#### [REQUIREMENT]
Search the entries for the word "Policy" and return every line where it is found.
(GIVEN DATA Opens)
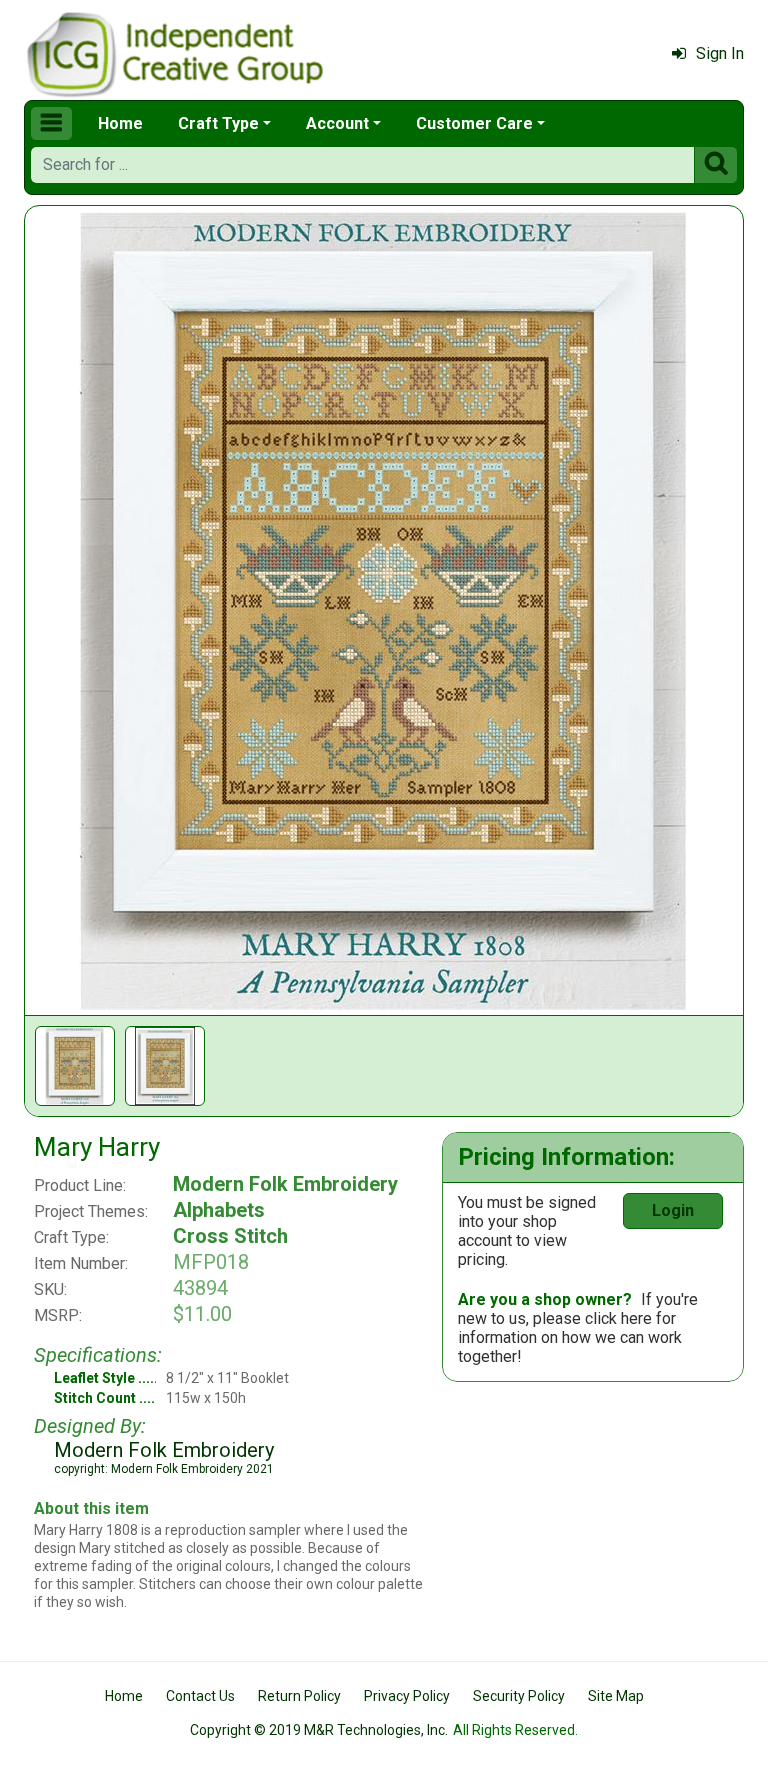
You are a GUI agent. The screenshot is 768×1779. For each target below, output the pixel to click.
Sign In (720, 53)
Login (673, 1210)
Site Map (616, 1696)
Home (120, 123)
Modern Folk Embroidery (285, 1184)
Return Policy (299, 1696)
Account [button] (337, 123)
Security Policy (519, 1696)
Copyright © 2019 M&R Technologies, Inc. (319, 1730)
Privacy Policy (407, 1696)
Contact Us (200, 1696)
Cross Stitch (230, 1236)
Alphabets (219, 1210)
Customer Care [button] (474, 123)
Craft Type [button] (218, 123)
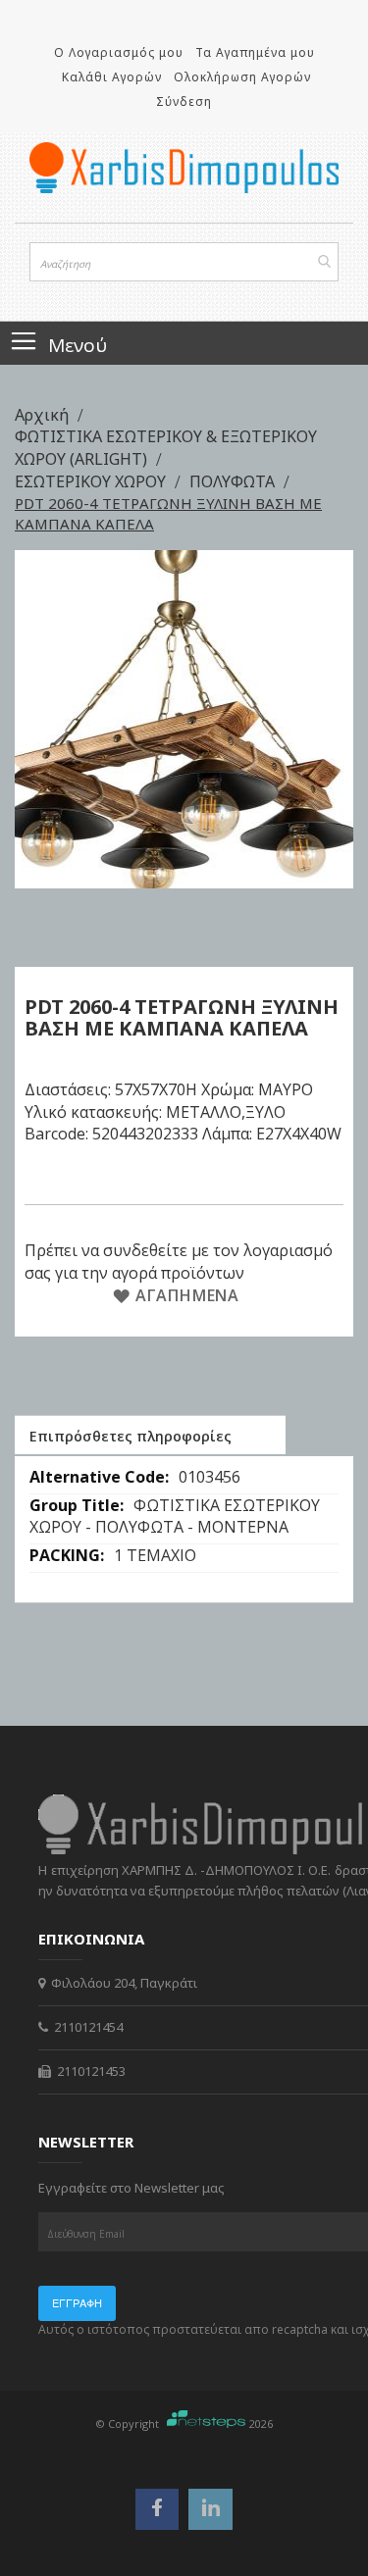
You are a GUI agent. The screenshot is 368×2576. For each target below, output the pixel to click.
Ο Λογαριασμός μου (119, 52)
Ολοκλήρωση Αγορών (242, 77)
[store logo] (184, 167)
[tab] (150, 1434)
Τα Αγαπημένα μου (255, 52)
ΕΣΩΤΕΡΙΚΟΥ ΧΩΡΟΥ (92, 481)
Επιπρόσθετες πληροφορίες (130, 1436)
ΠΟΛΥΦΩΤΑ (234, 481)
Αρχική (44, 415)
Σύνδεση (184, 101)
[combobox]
(GIVEN DATA Closes)
#### [EXERCISE ANSWER]
Return Policy (299, 1696)
Security Policy (519, 1696)
Privacy Policy (407, 1696)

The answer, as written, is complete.